-- Begin DATASET CONTENT --
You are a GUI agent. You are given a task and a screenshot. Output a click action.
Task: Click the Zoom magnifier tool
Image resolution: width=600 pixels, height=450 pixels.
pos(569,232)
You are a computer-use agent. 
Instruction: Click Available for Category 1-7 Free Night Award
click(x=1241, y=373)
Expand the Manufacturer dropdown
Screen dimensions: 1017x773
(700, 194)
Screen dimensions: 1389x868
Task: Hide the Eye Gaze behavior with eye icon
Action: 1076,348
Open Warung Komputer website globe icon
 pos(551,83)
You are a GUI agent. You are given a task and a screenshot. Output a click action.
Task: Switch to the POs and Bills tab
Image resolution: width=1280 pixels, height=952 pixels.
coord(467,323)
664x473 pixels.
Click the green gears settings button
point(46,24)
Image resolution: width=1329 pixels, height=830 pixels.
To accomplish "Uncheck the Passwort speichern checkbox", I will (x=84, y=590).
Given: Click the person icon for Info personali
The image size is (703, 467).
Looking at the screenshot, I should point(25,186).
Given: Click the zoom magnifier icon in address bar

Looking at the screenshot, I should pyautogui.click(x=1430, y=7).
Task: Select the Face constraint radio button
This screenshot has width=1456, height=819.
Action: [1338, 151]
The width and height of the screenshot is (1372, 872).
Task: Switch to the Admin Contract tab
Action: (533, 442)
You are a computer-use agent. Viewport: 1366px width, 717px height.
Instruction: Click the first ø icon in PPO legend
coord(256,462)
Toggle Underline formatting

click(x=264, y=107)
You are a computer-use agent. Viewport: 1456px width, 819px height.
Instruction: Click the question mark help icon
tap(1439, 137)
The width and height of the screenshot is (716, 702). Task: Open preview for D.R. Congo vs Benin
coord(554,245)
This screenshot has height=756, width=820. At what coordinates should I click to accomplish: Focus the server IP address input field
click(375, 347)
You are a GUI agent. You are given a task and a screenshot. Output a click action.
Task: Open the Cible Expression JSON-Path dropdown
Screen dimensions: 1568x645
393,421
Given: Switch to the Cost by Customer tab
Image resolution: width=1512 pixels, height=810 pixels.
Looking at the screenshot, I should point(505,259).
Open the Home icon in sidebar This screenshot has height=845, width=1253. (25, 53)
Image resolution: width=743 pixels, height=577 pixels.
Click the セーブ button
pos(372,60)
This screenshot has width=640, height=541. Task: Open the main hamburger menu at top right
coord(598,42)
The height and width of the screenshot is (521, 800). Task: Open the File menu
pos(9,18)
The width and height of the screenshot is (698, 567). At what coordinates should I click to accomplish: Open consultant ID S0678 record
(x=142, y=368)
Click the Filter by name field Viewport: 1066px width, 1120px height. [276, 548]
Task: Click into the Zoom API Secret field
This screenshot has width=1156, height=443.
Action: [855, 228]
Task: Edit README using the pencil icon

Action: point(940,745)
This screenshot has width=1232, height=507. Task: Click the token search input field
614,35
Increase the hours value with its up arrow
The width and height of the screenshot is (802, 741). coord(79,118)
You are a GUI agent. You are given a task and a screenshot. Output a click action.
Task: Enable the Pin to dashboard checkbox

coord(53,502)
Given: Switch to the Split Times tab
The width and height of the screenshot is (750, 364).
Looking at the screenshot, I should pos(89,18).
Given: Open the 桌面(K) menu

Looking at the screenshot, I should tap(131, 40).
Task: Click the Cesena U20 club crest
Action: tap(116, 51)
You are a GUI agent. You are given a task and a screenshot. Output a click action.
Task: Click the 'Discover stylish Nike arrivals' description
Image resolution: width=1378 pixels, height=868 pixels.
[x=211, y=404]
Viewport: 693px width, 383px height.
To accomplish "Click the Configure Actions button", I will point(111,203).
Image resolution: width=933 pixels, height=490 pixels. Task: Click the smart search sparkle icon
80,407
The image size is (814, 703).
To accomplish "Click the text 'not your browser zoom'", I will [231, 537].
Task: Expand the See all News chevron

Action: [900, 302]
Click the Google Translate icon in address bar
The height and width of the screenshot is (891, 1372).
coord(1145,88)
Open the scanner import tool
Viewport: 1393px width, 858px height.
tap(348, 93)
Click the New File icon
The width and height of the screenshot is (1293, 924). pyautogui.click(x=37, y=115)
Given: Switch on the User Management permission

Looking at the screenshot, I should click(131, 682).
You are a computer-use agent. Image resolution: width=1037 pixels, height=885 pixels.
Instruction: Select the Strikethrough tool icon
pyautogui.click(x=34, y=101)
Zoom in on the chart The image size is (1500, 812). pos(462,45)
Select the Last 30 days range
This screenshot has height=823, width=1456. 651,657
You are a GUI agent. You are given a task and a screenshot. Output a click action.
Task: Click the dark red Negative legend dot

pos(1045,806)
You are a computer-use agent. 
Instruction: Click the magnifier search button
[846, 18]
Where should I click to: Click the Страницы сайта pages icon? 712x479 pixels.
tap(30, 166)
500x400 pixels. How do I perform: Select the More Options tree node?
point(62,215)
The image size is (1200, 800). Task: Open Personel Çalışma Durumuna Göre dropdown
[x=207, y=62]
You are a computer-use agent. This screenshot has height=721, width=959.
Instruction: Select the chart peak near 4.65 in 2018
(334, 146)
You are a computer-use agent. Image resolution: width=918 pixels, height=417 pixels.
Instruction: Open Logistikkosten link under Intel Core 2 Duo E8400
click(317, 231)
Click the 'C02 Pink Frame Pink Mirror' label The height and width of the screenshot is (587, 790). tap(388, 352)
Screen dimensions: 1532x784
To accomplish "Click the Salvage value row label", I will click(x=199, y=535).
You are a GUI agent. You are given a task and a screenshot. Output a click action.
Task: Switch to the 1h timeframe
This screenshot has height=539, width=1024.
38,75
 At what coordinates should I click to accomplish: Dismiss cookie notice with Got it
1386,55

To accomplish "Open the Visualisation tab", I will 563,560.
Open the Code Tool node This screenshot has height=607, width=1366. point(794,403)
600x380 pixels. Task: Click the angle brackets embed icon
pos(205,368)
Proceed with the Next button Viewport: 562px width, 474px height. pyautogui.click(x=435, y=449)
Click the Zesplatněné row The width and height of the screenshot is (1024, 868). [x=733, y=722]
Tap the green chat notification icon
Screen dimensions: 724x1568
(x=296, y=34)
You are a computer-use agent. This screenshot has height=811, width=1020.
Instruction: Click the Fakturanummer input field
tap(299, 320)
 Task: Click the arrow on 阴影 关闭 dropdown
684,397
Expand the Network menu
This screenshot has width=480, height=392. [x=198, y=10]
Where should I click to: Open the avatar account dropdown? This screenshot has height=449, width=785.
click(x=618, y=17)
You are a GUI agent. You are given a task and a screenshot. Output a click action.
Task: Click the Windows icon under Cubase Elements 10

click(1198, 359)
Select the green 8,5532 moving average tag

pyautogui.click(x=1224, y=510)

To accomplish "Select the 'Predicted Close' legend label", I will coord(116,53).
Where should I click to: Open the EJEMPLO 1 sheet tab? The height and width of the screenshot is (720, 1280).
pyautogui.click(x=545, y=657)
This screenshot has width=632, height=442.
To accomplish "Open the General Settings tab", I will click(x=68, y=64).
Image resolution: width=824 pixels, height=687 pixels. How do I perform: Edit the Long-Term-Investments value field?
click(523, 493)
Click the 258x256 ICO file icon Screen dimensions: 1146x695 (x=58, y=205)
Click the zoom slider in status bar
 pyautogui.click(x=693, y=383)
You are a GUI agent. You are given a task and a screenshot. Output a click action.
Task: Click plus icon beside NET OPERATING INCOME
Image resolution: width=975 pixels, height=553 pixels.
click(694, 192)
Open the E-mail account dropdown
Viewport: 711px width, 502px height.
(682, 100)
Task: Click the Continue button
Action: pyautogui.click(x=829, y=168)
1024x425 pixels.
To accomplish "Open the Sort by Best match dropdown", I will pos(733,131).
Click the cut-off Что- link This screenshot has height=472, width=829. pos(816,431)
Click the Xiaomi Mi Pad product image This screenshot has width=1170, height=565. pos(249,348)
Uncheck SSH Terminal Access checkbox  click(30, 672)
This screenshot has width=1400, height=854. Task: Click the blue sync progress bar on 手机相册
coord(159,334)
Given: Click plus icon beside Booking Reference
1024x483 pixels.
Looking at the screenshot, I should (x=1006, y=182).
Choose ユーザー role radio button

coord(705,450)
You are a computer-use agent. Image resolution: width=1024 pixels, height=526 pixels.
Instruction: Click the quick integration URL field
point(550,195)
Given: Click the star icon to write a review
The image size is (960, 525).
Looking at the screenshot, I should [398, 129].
-- End DATASET CONTENT --
Quote, without alteration, the part of the items that opens with their first line and closes with the line containing "pos(551,83)", both ends included.

=== RESULT OF THE EXERCISE ===
You are a GUI agent. You are given a task and a screenshot. Output a click action.
Task: Click the Zoom magnifier tool
Image resolution: width=600 pixels, height=450 pixels.
pos(569,232)
You are a computer-use agent. 
Instruction: Click Available for Category 1-7 Free Night Award
click(x=1241, y=373)
Expand the Manufacturer dropdown
Screen dimensions: 1017x773
(700, 194)
Screen dimensions: 1389x868
Task: Hide the Eye Gaze behavior with eye icon
Action: 1076,348
Open Warung Komputer website globe icon
 pos(551,83)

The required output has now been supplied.